_Instructions for the task_
Print the line containing "Like the post with thumbs-up icon" and all lines after it to the end of the records below, exactly as written. No pictures.
>>>
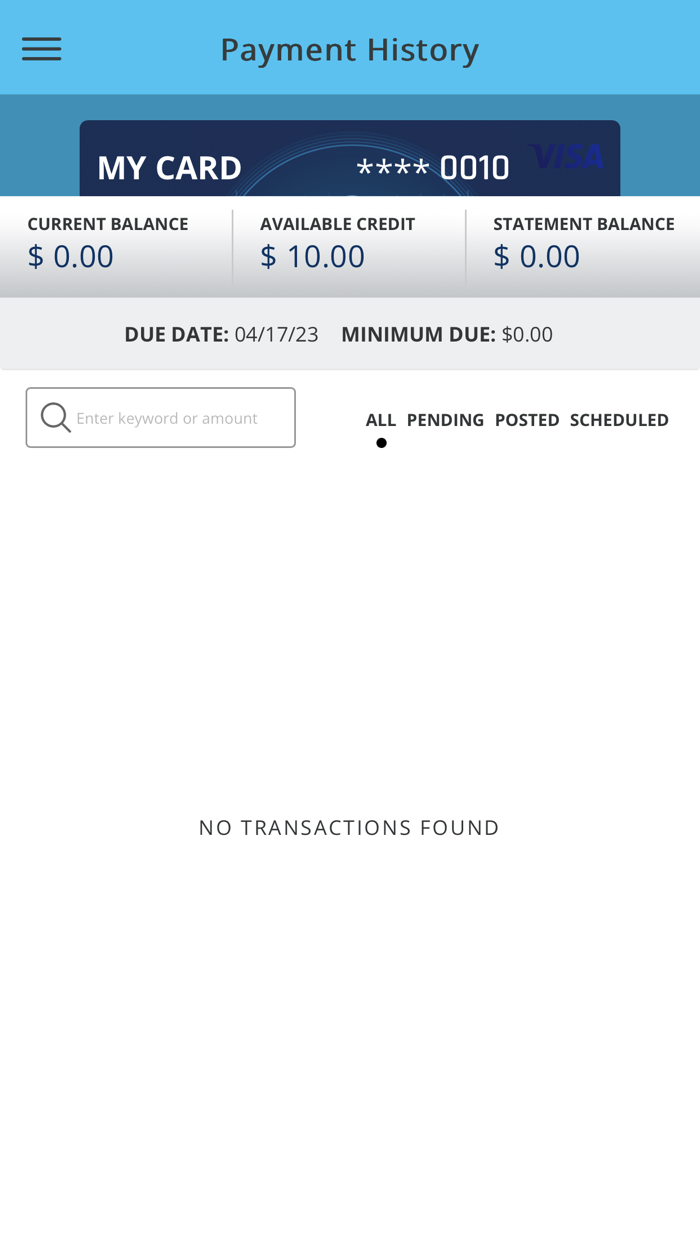700x1244 pixels.
Task: Click the Payment History header title
Action: (x=350, y=47)
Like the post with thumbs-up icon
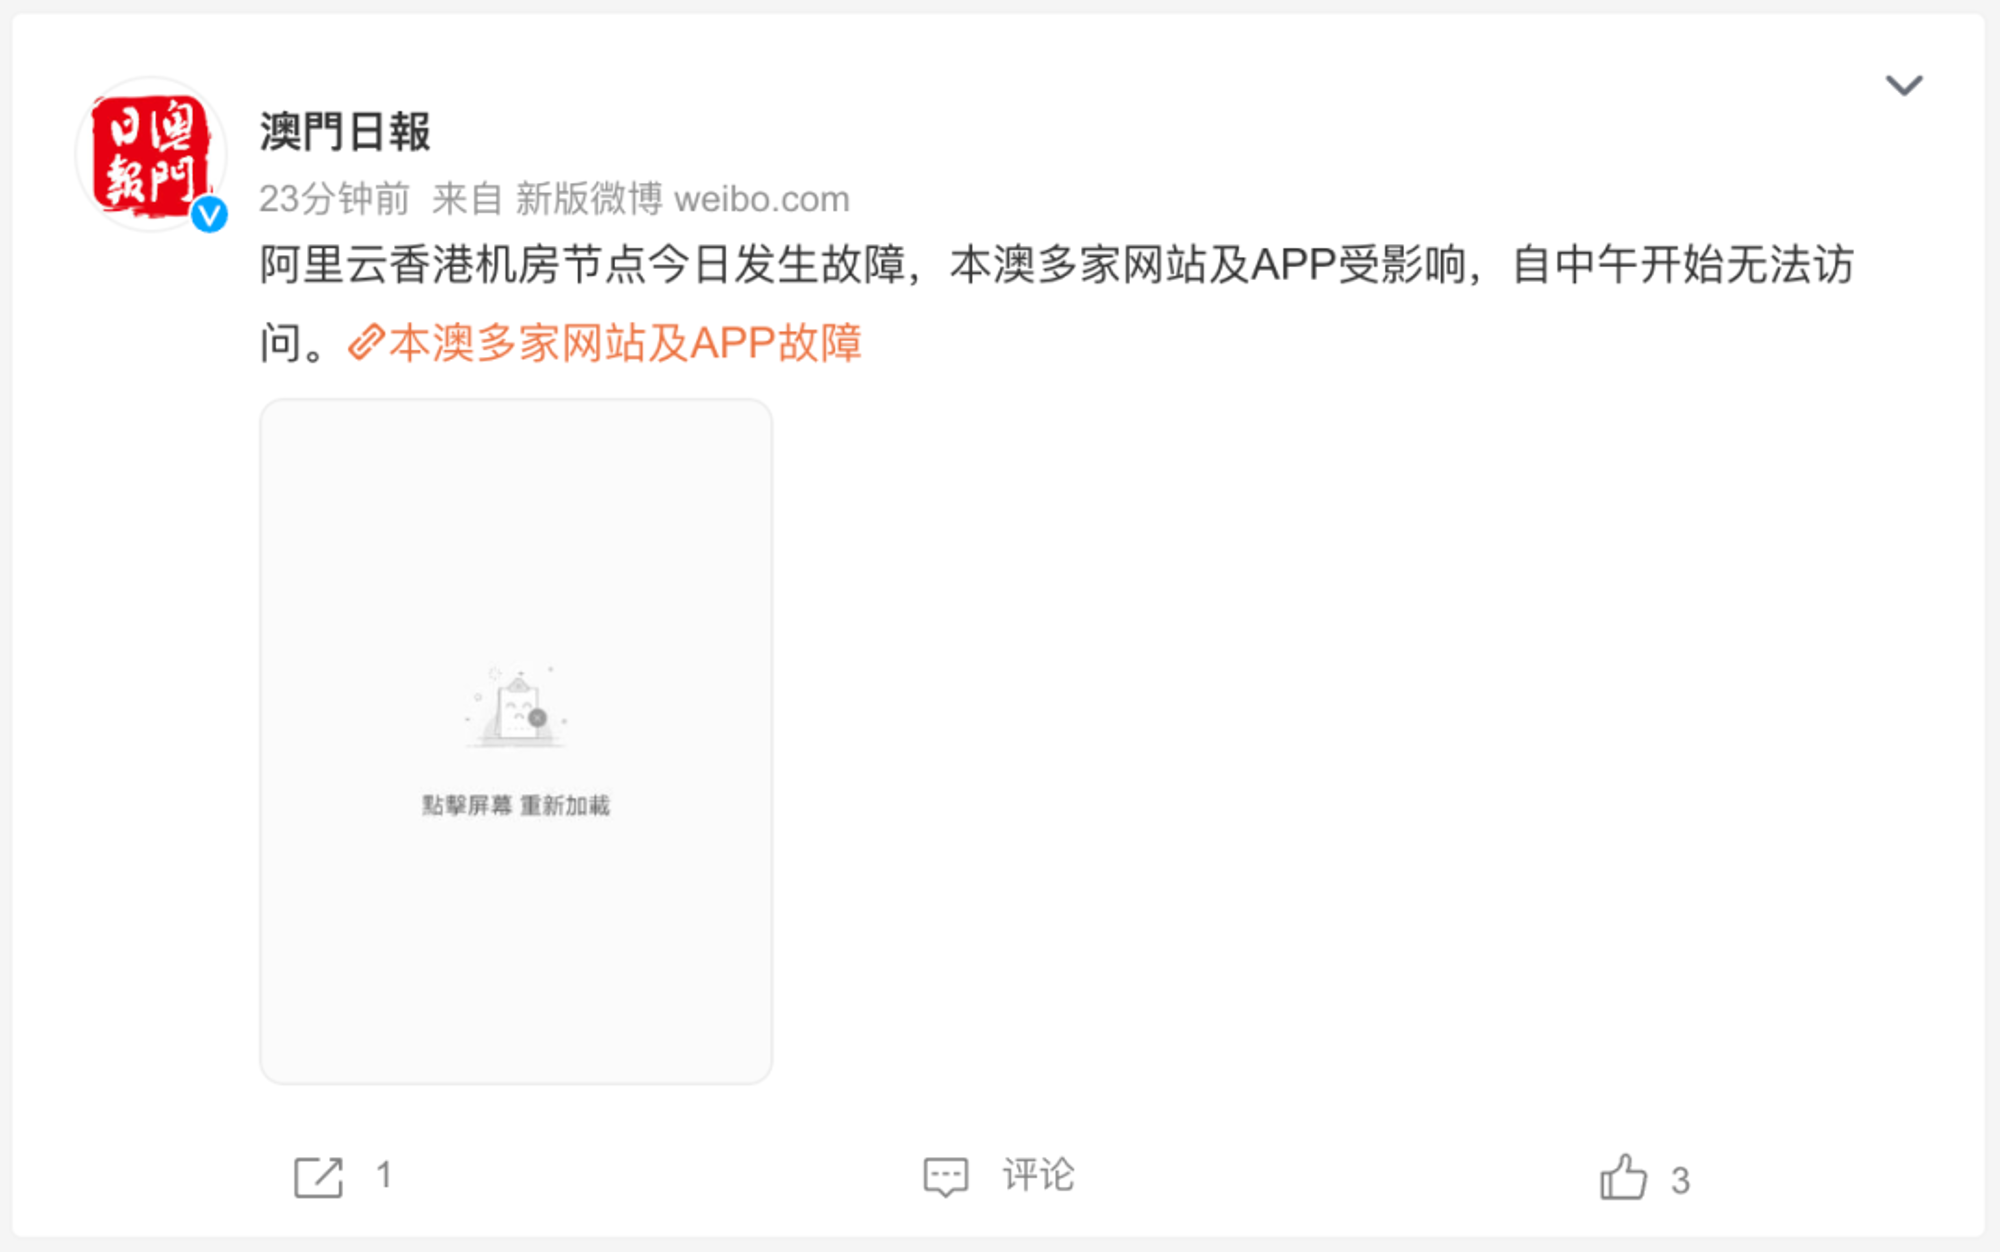The height and width of the screenshot is (1252, 2000). [1623, 1177]
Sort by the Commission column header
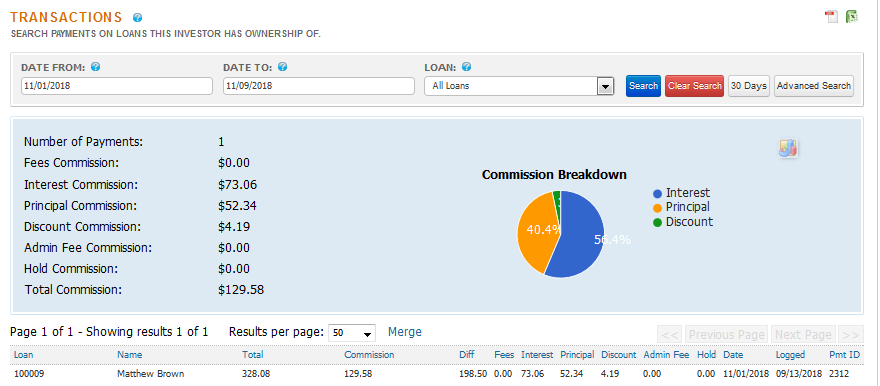Screen dimensions: 880x386 coord(369,355)
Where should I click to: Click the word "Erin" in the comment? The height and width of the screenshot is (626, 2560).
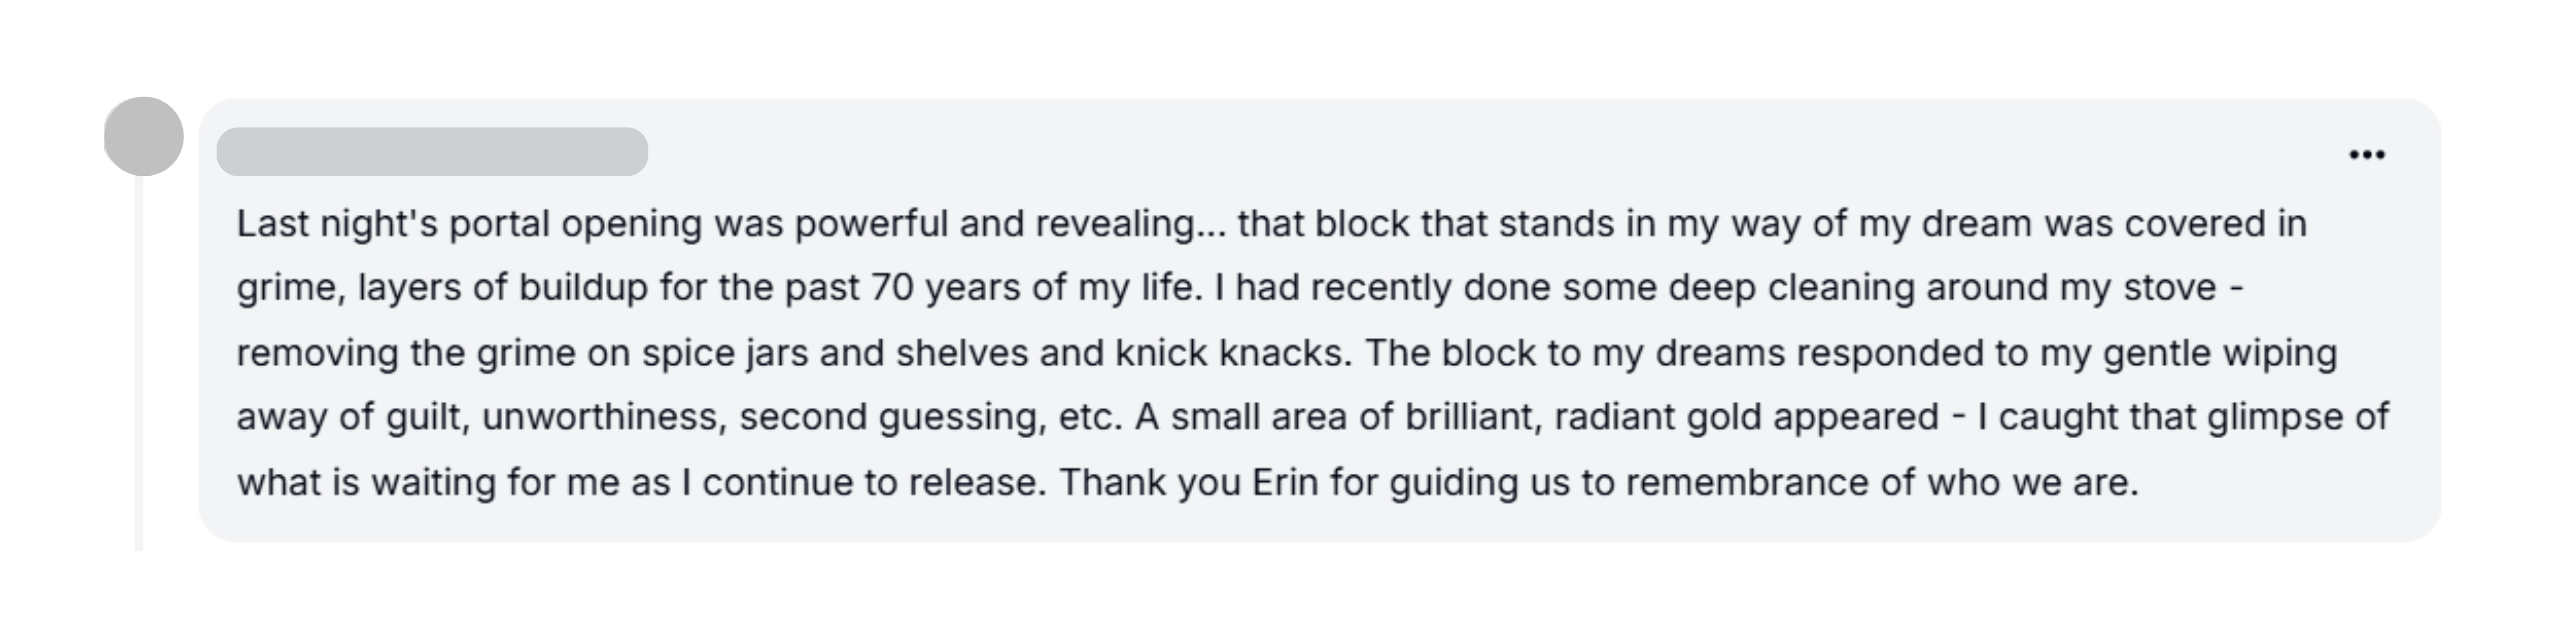pyautogui.click(x=1285, y=482)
<<<
_Exercise solution_
Like the post with thumbs-up icon
The height and width of the screenshot is (1252, 2000). [1623, 1177]
Sort by the Commission column header
Screen dimensions: 880x386 coord(369,355)
Where should I click to: Click the word "Erin" in the comment? The height and width of the screenshot is (626, 2560).
pyautogui.click(x=1285, y=482)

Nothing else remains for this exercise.